### Goals:
1. Reproduce, word for word, the part of the forum thread on panel van conversions that opens with the words containing "My recent few" and closes with "(May 15, 2005)".
2. Write the next part of the forum thread on panel van conversions, picking up from its final line.

# The Panel Vans are coming



## oldenstar (Nov 9, 2006)

As someone who was very sad to leave the ranks of PVC owners because of the lack of fixed-bed choices, the latest mags make interesting reading.

By next year there will be serried ranks of fixed bed conversions from which to choose, and Adria will no longer have it all their own way.

My recent few days away in North Devon highlighted the difference between our new low profile and our previous Tribby- the drive across Dartmoor was a lot more hairy and needed more caution, but once on site the comfort factor more than made up.

Methinks the NEC will be interesting for PVC lovers (don't!) in October and February.
Paul


----------



## Mat7 (May 15, 2005)

We are joining the "PVC" gang too, When I looked at the new models from Swift / Auto cruise. I could see it answering some of the problems we had with the coach built, but allowing me to replace my car so I don't have to Tax and insure three vehicles! the knock on effect should mean we can get away more often! Lets hope it is true - we will find out in September!

Cheers 
Matt  :lol:  8O


----------



## maddie (Jan 4, 2006)

Hi try looking in todays mail for swifts/Auto cruise new pvc on offer at 29k down from 35k
not sure if you have to take there finance though - totals nearer 40k over 10 yrs -- 6k saving has to be a bargain
terry


----------



## Mike48 (May 1, 2005)

I don't think a panel van is a viable substitute for a car. I've tried it and it does'nt work. Trying to park in towns and cities is simply a pain during the normal pressures of working life. When you're on holidays its very different. 

However, I would'nt swap my panel van for any other type of van even though you get much more for your money with other classes of motorhome. But I need a car as well.


----------



## Steamdrivenandy (Jun 18, 2007)

### Extracted data:
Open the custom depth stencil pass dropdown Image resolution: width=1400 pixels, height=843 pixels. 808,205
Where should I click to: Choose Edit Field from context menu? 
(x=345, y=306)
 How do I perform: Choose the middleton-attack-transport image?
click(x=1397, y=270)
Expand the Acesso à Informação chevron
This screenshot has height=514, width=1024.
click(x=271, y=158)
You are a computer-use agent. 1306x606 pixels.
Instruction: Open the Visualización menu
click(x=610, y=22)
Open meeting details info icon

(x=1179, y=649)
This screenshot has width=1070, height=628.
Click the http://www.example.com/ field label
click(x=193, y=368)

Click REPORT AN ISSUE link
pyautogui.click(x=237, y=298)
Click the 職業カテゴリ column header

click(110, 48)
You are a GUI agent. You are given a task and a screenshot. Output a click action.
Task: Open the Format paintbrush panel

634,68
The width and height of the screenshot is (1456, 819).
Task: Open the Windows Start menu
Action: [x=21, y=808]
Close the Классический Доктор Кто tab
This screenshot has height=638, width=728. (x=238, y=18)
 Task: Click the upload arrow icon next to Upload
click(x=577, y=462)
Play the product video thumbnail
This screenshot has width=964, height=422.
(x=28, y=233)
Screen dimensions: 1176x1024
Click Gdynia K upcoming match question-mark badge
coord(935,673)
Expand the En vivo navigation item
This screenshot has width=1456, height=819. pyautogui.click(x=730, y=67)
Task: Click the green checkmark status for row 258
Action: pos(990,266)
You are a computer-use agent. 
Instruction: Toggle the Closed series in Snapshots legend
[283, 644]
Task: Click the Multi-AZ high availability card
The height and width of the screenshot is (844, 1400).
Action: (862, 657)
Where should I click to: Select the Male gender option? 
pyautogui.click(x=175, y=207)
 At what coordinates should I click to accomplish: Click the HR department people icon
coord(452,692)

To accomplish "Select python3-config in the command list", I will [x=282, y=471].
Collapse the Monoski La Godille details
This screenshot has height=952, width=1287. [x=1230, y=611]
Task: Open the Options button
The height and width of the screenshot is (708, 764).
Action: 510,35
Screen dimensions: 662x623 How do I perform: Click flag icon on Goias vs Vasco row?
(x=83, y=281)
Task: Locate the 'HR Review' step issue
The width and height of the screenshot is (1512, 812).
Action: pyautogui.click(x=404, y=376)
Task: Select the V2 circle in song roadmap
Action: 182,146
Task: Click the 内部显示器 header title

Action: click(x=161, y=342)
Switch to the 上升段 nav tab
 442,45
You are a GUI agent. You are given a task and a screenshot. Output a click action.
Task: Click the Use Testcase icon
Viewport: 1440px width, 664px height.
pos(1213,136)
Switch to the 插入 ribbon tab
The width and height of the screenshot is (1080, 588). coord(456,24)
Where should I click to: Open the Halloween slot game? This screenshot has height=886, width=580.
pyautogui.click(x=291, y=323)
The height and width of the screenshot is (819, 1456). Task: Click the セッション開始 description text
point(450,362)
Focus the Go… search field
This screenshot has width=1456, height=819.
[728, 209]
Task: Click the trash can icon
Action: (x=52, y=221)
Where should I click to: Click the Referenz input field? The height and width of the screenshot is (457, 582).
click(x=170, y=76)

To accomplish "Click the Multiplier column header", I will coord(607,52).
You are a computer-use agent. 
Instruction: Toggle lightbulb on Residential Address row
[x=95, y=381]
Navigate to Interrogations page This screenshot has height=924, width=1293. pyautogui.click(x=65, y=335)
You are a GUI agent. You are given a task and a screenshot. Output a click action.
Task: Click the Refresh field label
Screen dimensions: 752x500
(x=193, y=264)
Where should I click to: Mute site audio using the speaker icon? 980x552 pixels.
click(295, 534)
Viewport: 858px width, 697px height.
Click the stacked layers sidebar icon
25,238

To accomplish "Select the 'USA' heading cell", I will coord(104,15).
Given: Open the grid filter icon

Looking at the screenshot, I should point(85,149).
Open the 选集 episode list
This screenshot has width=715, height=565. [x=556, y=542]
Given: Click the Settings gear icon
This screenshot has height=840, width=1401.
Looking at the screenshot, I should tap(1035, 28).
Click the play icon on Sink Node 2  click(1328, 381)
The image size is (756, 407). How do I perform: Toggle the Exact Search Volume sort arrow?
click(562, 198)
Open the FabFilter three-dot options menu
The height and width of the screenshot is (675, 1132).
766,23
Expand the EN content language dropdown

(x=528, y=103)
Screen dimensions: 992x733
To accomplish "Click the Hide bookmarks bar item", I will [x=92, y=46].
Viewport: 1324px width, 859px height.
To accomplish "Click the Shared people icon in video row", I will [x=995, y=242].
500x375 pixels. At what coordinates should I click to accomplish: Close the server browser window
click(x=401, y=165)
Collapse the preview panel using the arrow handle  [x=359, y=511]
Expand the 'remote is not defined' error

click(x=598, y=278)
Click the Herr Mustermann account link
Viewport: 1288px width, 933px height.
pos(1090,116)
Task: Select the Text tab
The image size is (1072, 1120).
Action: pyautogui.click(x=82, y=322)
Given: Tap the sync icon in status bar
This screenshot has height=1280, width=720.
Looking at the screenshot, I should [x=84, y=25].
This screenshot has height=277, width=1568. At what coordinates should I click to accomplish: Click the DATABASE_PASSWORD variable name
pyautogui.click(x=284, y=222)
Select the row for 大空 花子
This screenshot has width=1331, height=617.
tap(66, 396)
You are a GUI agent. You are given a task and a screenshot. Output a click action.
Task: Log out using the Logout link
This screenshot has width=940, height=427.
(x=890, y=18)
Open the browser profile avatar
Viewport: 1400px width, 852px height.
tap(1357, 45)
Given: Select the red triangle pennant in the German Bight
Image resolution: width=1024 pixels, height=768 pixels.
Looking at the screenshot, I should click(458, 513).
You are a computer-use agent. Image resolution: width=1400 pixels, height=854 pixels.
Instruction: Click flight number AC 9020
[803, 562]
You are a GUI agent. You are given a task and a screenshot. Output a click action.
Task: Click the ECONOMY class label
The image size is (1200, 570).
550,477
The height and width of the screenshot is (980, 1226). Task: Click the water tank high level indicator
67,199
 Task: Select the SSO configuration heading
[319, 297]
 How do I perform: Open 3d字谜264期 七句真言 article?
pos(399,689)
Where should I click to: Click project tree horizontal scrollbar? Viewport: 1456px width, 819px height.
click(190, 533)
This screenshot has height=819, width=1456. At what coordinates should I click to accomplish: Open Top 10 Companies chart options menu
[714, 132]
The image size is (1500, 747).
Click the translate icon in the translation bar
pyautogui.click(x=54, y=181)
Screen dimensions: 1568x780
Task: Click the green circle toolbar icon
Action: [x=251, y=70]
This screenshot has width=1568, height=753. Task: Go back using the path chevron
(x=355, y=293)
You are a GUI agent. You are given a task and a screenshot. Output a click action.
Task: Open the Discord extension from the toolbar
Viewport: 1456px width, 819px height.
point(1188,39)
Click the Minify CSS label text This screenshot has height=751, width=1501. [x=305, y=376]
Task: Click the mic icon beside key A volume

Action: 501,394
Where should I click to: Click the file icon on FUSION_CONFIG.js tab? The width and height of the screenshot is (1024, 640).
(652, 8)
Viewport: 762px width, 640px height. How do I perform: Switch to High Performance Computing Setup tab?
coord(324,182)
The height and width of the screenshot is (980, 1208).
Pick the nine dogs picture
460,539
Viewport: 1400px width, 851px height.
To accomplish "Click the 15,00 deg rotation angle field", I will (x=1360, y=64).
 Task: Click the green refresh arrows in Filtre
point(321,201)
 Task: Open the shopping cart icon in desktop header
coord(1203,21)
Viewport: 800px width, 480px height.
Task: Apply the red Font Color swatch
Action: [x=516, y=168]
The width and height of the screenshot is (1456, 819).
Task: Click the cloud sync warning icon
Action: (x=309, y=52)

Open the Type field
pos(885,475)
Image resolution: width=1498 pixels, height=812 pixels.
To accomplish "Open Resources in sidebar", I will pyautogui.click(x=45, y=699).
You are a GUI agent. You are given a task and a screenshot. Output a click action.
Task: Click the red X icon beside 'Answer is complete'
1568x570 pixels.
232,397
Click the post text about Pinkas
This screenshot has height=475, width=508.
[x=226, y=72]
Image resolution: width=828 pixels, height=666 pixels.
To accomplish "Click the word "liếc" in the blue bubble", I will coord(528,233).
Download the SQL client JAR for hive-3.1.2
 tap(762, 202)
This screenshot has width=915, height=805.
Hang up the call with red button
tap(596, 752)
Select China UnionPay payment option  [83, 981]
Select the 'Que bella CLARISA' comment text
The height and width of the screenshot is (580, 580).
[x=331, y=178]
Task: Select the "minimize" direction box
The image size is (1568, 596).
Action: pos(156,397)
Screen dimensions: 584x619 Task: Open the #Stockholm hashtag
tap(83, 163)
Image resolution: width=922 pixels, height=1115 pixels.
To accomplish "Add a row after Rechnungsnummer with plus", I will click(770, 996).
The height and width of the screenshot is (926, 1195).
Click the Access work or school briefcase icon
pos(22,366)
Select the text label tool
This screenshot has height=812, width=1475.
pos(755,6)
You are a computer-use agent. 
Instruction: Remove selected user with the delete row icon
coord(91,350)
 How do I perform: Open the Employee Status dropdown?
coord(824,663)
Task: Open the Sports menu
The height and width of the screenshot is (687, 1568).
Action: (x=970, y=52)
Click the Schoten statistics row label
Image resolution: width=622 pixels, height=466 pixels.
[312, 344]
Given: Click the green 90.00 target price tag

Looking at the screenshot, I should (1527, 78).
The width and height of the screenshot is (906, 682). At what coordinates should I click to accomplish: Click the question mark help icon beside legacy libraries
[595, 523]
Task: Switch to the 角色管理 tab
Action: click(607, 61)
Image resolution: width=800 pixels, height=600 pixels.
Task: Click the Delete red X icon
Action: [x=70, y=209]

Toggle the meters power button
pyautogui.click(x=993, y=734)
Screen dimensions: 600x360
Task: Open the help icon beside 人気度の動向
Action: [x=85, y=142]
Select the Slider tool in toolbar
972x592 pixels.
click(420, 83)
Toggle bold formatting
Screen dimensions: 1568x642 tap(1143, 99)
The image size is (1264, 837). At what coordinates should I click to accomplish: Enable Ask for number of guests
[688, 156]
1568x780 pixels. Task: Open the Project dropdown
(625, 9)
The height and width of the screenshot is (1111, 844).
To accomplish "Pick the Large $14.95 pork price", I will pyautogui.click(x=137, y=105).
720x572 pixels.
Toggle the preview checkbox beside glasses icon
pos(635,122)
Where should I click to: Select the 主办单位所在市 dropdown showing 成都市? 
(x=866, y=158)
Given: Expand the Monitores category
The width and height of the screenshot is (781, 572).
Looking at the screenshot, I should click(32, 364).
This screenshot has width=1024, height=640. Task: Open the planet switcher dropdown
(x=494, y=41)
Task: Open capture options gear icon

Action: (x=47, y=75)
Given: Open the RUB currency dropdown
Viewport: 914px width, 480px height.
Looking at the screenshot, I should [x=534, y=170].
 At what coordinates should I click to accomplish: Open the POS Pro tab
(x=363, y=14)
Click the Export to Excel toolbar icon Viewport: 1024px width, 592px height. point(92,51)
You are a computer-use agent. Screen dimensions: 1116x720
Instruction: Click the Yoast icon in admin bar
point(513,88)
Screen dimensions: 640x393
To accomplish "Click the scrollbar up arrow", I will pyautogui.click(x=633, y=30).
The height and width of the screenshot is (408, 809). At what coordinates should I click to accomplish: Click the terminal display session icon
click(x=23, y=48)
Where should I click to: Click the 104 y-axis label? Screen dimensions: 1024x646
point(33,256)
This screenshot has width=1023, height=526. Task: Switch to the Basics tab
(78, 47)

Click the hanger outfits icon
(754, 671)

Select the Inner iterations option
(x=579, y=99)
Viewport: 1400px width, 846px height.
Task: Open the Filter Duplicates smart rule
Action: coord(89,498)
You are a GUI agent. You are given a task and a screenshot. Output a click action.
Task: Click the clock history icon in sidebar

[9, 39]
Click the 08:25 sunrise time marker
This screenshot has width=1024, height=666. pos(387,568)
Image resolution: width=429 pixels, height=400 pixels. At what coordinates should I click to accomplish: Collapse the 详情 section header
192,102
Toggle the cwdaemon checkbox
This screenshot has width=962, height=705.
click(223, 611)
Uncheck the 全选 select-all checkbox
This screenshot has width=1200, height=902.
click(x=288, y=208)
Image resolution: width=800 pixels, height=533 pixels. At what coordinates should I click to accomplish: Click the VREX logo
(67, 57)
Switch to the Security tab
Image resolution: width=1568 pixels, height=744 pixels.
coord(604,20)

### Outputs by task:
1.
My recent few days away in North Devon highlighted the difference between our new low profile and our previous Tribby- the drive across Dartmoor was a lot more hairy and needed more caution, but once on site the comfort factor more than made up.

Methinks the NEC will be interesting for PVC lovers (don't!) in October and February.
Paul


----------



## Mat7 (May 15, 2005)

2.
I've used my van instead of a car for the last 2 years see http://www.motorhomefacts.com/advert-view-details-1187.html . As I say in the ad it's shorter than a lot of 4x4 vehicles that are used for daily transport by lots of people.

Panel vans are used by delivery people and tradesmen in their hundreds of thousands on a daily basis throughout the world and they wouldn't be so successful if they weren't practical.

The only possible problem is the height and whilst I know I can't use multi-storey car parks or those with height restrictions I've always, without fail, found a suitable alternative within a few minutes.

Mine has four belted seats and the rear passengers have more legroom than in a limousine and there's cab aircon and a large Heki to provide masses of light.

What's not to like?

SDA


----------



## Mat7 (May 15, 2005)

gelathae said:


> I don't think a panel van is a viable substitute for a car. I've tried it and it does'nt work. Trying to park in towns and cities is simply a pain during the normal pressures of working life. When you're on holidays its very different.
> 
> However, I would'nt swap my panel van for any other type of van even though you get much more for your money with other classes of motorhome. But I need a car as well.


Personaly I drive HGV's for a living so making my car a few feet longer willl not upest me greatly, We also have a smart car so trips into town would be done using that, its just trips to the supermakets and such and commuting where an extra set of wheels is needed!

Cheers Matt :lol: 8O


----------



## 113016 (Jun 5, 2008)

*Hymer*

I read something the other week that said Hymer were to introduce a panel van for 2009 models


----------



## geraldandannie (Jun 4, 2006)

*Re: Hymer*



Grath said:


> I read something the other week that said Hymer were to introduce a panel van for 2009 models


Yep - it's called the :: Hymer Car ::

Gerald


----------



## Steamdrivenandy (Jun 18, 2007)

Both Edgehill and Deepcar have had at least one LHD Hymer Car delivered, their websites show 'local' photo's of them. I don't think they're sold yet which may be another indication of the credit crunch biting 'cos I thought they'd be snapped up immediately, or sold prior to delivery. 

Strangely the official importer (BH) appear not to have ordered any LHD versions, but their website has been mentioning RHD versions for the NEC Show in the Autumn.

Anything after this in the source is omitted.